There are also tools for migrating in-boxes from a company's server-based version of Exchange to the Office 365 cloud-based version. These tools won't work for people who have been using Outlook in concert with POP3-based mail, though. There is a migration tool for IMAP accounts, although that requires a bit of extra work.
You'll also find a variety of more sophisticated tools as well - for example, you can set group permissions for performing tasks such as allowing people to search across multiple mailboxes. In short, you get the kind of administrative tools you expect with Exchange, even though you don't host Exchange yourself.
Unfortunately, this is also one of many examples of the poor overall integration in the Office 365 beta. When you're on the pages for managing Exchange, there's no navigation to any other part of Office 365 - in essence you're in a silo that appears to be a dead end. You have to navigate back to Outlook, and from there use site-wide navigation. This is a problem that appears time and again throughout the suite.
Microsoft Office 365: Team Sites
Office 365 also offers a hosted version of SharePoint, which allows you to build team sites where everyone in your organization can collaborate on documents and share a common document library.

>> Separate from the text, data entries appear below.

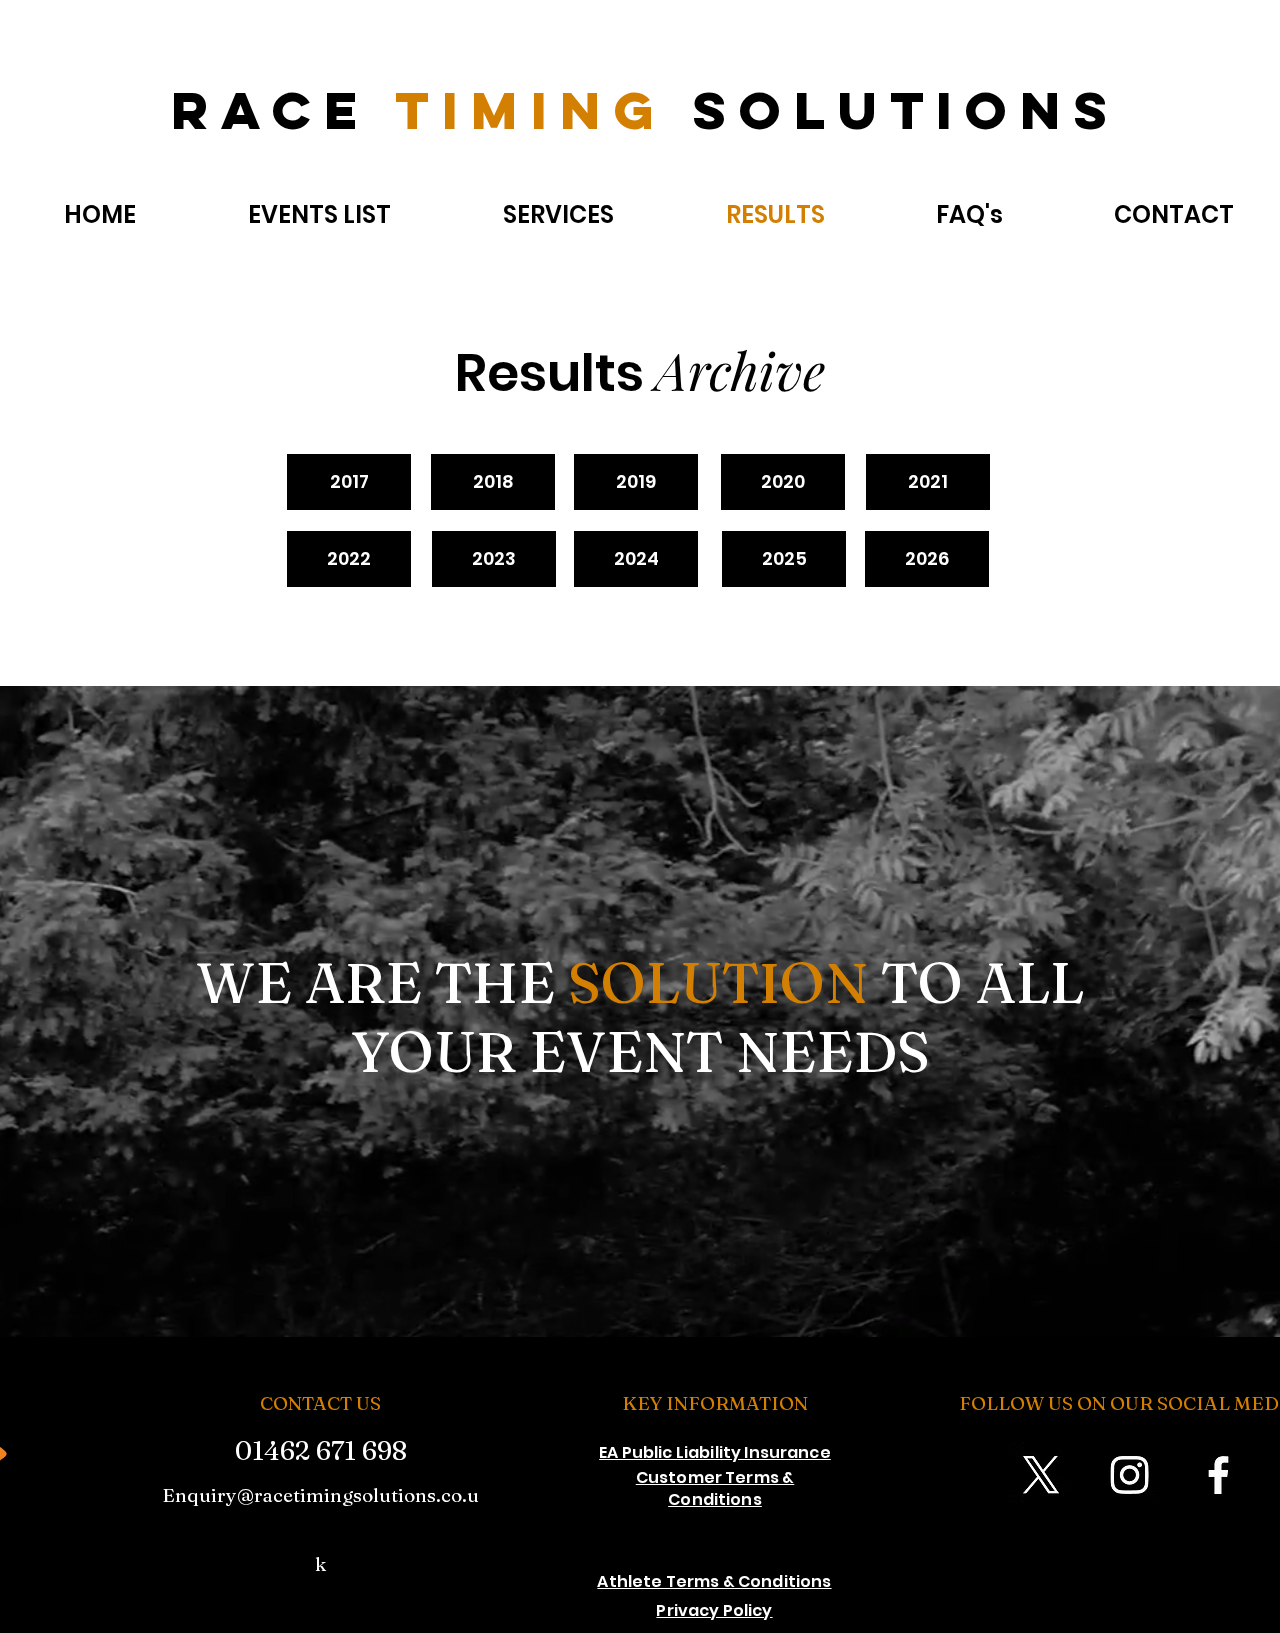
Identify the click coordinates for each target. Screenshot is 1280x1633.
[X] (1040, 1474)
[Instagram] (1129, 1474)
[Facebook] (1218, 1474)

Creating and designing a new team site is surprisingly easy. You choose a design, theme color and so on, and then add elements such as images, tables and document libraries. Adding documents to a team site is exceptionally easy: Click an Add Document button, choose the file you want to upload, and your work is done.

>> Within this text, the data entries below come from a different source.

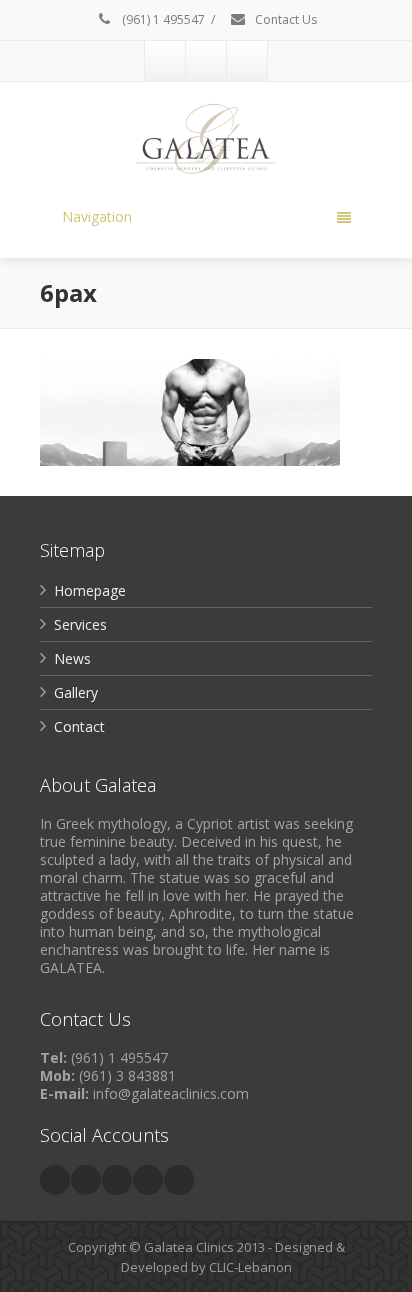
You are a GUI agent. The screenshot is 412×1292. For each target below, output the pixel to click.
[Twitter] (86, 1180)
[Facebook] (165, 61)
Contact (79, 726)
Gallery (76, 692)
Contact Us (284, 19)
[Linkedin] (117, 1180)
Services (80, 624)
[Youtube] (206, 61)
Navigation (97, 216)
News (72, 658)
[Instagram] (247, 61)
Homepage (90, 590)
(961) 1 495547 (162, 19)
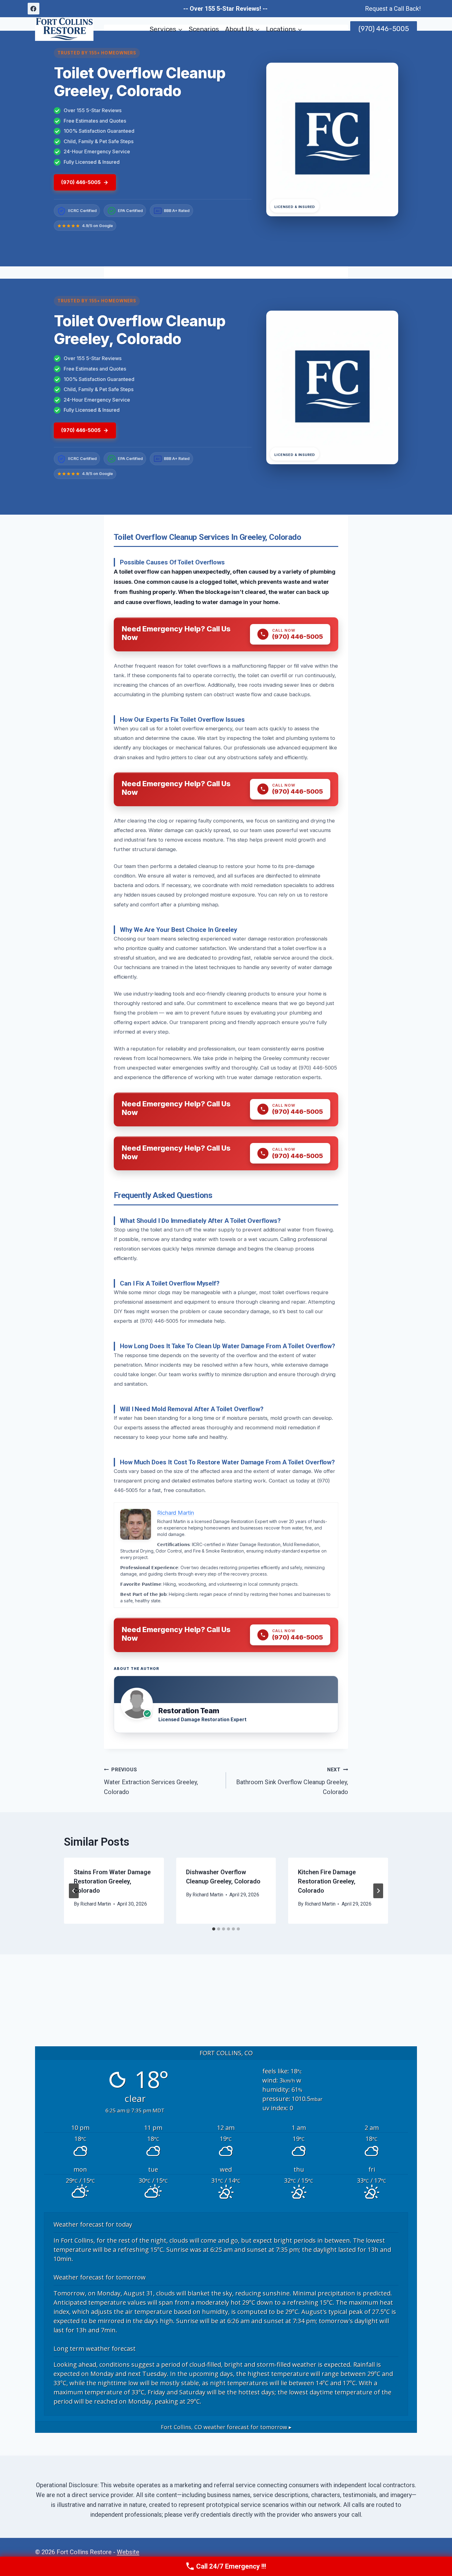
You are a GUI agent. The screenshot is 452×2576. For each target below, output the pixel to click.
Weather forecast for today (93, 2224)
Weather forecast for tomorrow (100, 2277)
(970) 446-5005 (384, 29)
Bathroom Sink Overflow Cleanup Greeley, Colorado (292, 1781)
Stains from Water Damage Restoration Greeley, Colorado (112, 1881)
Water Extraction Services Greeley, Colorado (151, 1781)
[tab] (213, 1928)
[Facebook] (33, 8)
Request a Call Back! (393, 8)
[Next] (378, 1890)
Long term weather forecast (95, 2348)
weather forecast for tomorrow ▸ (226, 2427)
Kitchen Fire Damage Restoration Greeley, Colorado (327, 1881)
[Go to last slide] (74, 1890)
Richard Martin (95, 1904)
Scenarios (204, 29)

Office 365 gives you a great deal of control over your team sites, far more than most organizations will ever use. You can, for example, set up groups with specific permissions, and then assign people to those groups. You can customize document permissions to an extremely fine degree -- for example, giving some people read-only access, others full control, others only the ability to contribute but not make edits, and so on. You control who can access the site and who can't.
In short, you get all the usual SharePoint tools, including the ability to share documents with those outside your organization. Team sites also include version control functionality, so documents can be checked into and out of libraries, to ensure that people can't overwrite one another's work.
Microsoft Office 365: Office Web Apps
Microsoft has forged links between Microsoft Office and team sites in Office 365. When you click on a document in a team site, you can open and edit it in Office, and then save it back to the team site. In addition, if you use Microsoft Office Professional Plus, which includes Microsoft SharePoint Workspace 2010, you can get access to team sites and their document libraries when you're offline by syncing to them when you're online, using them offline, and then resyncing when you're back online again. And you can also publish Access databases to SharePoint Online and allow people to get access to those databases from a web browser.
According to Microsoft, you should be able to use Office web Apps for reading, editing and creating documents on team sites, and you should be able to allow several people to work collaboratively on the same document simultaneously. I was unable to get that to work on my test machines. However, this may have been an anomaly on my part.
Office 365's flawed integration is especially evident in SharePoint. Once you enter SharePoint, you frequently lose navigation to the rest of Office 365 -- you appear to be in SharePoint alone. Even navigating to different parts of SharePoint itself is confusing, because you'll often have to use your browser's back button rather than SharePoint-specific navigation.